== RAW DATA

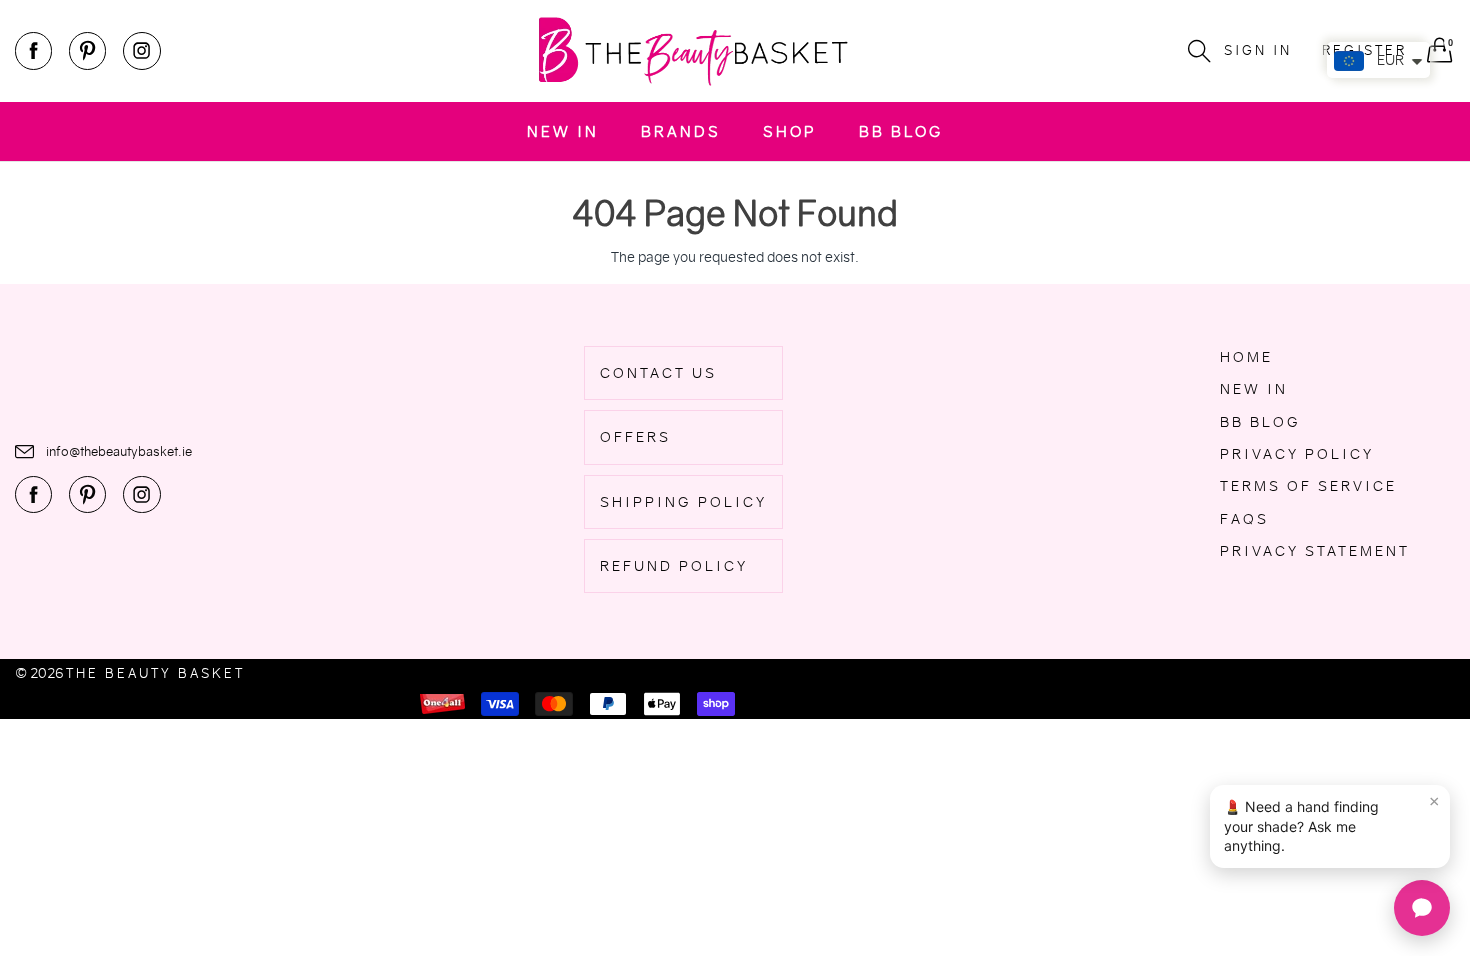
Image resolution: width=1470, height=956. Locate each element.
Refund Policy (674, 566)
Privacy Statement (1315, 551)
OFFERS (635, 437)
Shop (790, 131)
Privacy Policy (1297, 454)
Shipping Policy (683, 502)
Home (1246, 357)
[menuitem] (563, 131)
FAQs (1244, 519)
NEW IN (563, 131)
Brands (681, 131)
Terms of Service (1308, 486)
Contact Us (658, 373)
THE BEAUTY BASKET (155, 673)
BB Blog (901, 131)
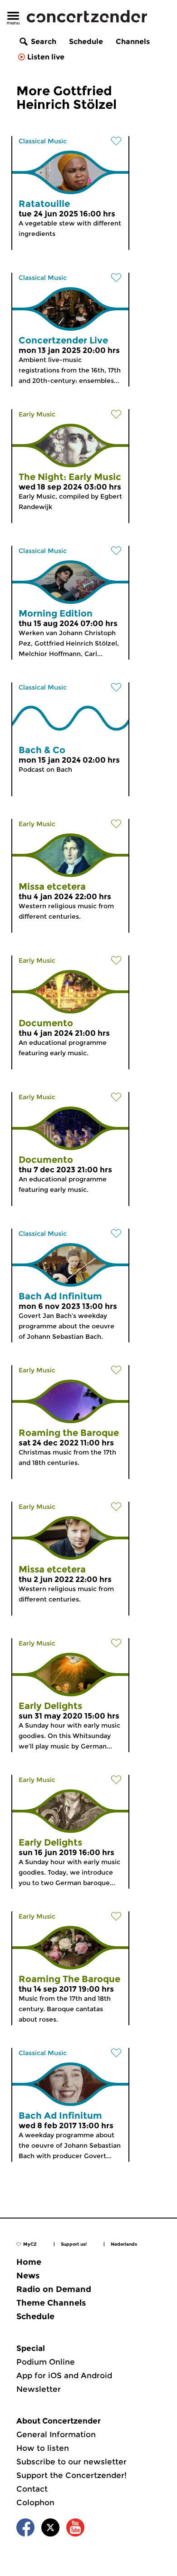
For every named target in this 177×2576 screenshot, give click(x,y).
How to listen (42, 2448)
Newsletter (38, 2389)
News (27, 2276)
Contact (32, 2488)
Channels (133, 41)
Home (28, 2262)
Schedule (86, 41)
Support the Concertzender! (71, 2475)
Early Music (37, 414)
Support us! (74, 2244)
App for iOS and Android (64, 2375)
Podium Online (45, 2361)
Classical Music (43, 141)
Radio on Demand (53, 2289)
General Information (56, 2434)
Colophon (35, 2502)
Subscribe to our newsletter (71, 2461)
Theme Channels (51, 2303)
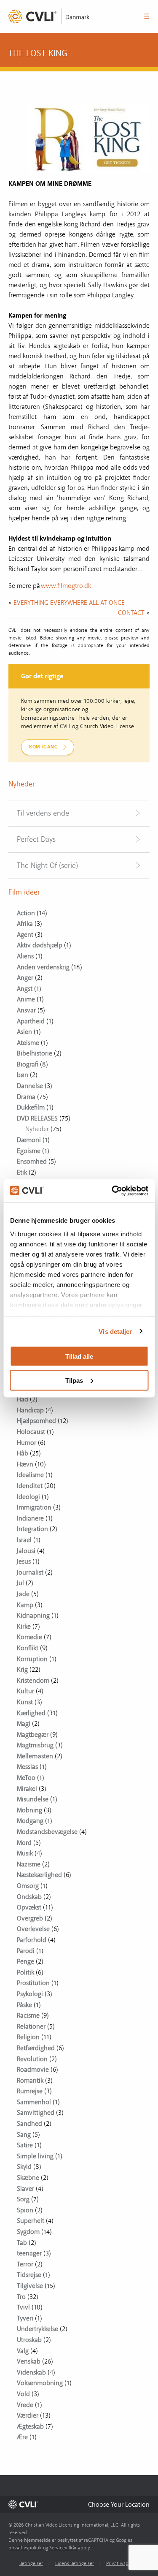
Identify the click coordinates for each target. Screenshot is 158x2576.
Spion (25, 2210)
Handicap (30, 1410)
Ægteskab (30, 2426)
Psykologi (30, 1994)
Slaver (25, 2188)
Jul (20, 1583)
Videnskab (31, 2372)
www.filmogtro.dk (66, 586)
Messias (27, 1767)
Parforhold (31, 1940)
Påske (24, 2005)
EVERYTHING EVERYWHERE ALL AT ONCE (69, 602)
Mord (24, 1843)
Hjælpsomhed (36, 1421)
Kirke (24, 1626)
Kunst (25, 1702)
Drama (26, 1097)
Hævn (25, 1464)
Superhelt (30, 2221)
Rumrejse (30, 2091)
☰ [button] (147, 16)
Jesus (24, 1561)
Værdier (27, 2415)
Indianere (30, 1518)
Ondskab (29, 1897)
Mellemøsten (35, 1756)
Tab (22, 2243)
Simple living (35, 2156)
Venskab (28, 2361)
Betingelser (31, 2563)
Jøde (23, 1594)
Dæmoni (29, 1140)
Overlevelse (33, 1929)
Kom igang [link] (43, 747)
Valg (23, 2351)
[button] (119, 2504)
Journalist (30, 1572)
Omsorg (28, 1886)
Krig (22, 1669)
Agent (25, 934)
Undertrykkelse (37, 2329)
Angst (24, 989)
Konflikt (27, 1648)
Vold (23, 2394)
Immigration (34, 1507)
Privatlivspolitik (122, 2563)
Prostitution (33, 1983)
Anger (25, 978)
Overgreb (30, 1918)
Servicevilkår (63, 2548)
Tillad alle (79, 1356)
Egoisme (28, 1151)
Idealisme (30, 1475)
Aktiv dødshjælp (39, 945)
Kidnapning (33, 1615)
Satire (25, 2145)
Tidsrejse (29, 2275)
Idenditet (30, 1486)
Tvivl (23, 2307)
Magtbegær (32, 1734)
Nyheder (37, 1129)
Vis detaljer (115, 1331)
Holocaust (31, 1432)
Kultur (25, 1691)
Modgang (30, 1821)
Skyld (24, 2167)
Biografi (27, 1064)
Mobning (29, 1810)
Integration (32, 1529)
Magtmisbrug (35, 1745)
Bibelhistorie (34, 1053)
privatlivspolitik (25, 2548)
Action (26, 913)
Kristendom (33, 1680)
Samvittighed (35, 2112)
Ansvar (26, 1010)
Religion (28, 2037)
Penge (25, 1961)
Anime (26, 999)
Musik (25, 1853)
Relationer (31, 2026)
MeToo (26, 1778)
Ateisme (28, 1043)
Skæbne (28, 2177)
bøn (22, 1075)
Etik (22, 1172)
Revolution (32, 2059)
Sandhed (29, 2123)
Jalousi (26, 1551)
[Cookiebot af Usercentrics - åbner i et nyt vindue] (112, 1190)
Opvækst (29, 1907)
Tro (21, 2297)
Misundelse (32, 1799)
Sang (24, 2134)
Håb (22, 1453)
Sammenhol (34, 2102)
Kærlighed (31, 1713)
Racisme (28, 2015)
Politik (25, 1972)
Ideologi (28, 1497)
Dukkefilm (31, 1107)
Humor (26, 1443)
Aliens (25, 956)
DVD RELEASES (37, 1118)
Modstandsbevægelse (47, 1832)
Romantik (30, 2080)
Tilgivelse (30, 2286)
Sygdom (28, 2232)
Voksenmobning (40, 2383)
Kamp (25, 1605)
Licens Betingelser (74, 2563)
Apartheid (31, 1021)
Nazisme (28, 1864)
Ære (22, 2437)
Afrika (25, 923)
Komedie (29, 1637)
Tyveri (25, 2318)
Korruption (32, 1659)
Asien (24, 1032)
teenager (29, 2253)
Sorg (23, 2199)
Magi (23, 1723)
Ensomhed (32, 1161)
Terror (25, 2264)
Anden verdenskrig (43, 967)
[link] (50, 16)
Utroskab (29, 2340)
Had (22, 1399)
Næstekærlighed (39, 1875)
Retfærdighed (36, 2048)
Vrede (25, 2405)
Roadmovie (33, 2069)
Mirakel (27, 1788)
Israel (24, 1540)
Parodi (26, 1951)
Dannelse (30, 1086)
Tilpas (74, 1380)
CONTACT (131, 613)
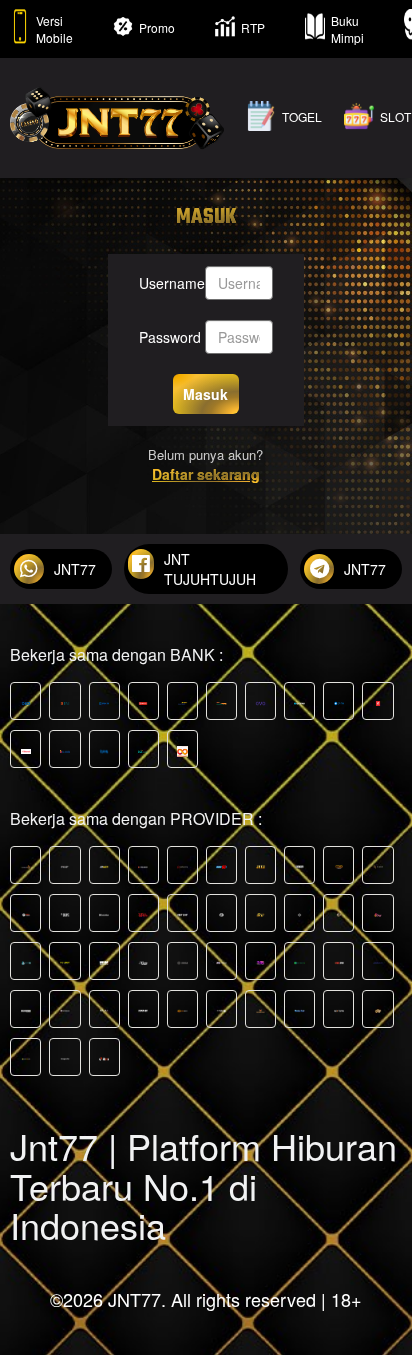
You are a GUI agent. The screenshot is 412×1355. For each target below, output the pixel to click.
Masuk (205, 394)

====

Would you output, from the records above, exactly the run of lines that starts at the line containing "Satire (25, 2145)" and ends at the line containing "Anden verdenskrig (43, 967)", and only that run?

Satire (25, 2145)
Tidsrejse (29, 2275)
Idenditet (30, 1486)
Tvivl (23, 2307)
Magtbegær (32, 1734)
Nyheder (37, 1129)
Vis detaljer (115, 1331)
Holocaust (31, 1432)
Kultur (25, 1691)
Modgang (30, 1821)
Skyld (24, 2167)
Biografi (27, 1064)
Mobning (29, 1810)
Integration (32, 1529)
Magtmisbrug (35, 1745)
Bibelhistorie (34, 1053)
privatlivspolitik (25, 2548)
Action (26, 913)
Kristendom (33, 1680)
Samvittighed (35, 2112)
Ansvar (26, 1010)
Religion (28, 2037)
Penge (25, 1961)
Anime (26, 999)
Musik (25, 1853)
Relationer (31, 2026)
MeToo (26, 1778)
Ateisme (28, 1043)
Skæbne (28, 2177)
bøn (22, 1075)
Etik (22, 1172)
Revolution (32, 2059)
Sandhed (29, 2123)
Jalousi (26, 1551)
[Cookiebot af Usercentrics - åbner i et nyt vindue] (112, 1190)
Opvækst (29, 1907)
Tro (21, 2297)
Misundelse (32, 1799)
Sang (24, 2134)
Håb (22, 1453)
Sammenhol (34, 2102)
Kærlighed (31, 1713)
Racisme (28, 2015)
Politik (25, 1972)
Ideologi (28, 1497)
Dukkefilm (31, 1107)
Humor (26, 1443)
Aliens (25, 956)
DVD RELEASES (37, 1118)
Modstandsbevægelse (47, 1832)
Romantik (30, 2080)
Tilgivelse (30, 2286)
Sygdom (28, 2232)
Voksenmobning (40, 2383)
Kamp (25, 1605)
Licens Betingelser (74, 2563)
Apartheid (31, 1021)
Nazisme (28, 1864)
Ære (22, 2437)
Afrika (25, 923)
Komedie (29, 1637)
Tyveri (25, 2318)
Korruption (32, 1659)
Asien (24, 1032)
teenager (29, 2253)
Sorg (23, 2199)
Magi (23, 1723)
Ensomhed (32, 1161)
Terror (25, 2264)
Anden verdenskrig (43, 967)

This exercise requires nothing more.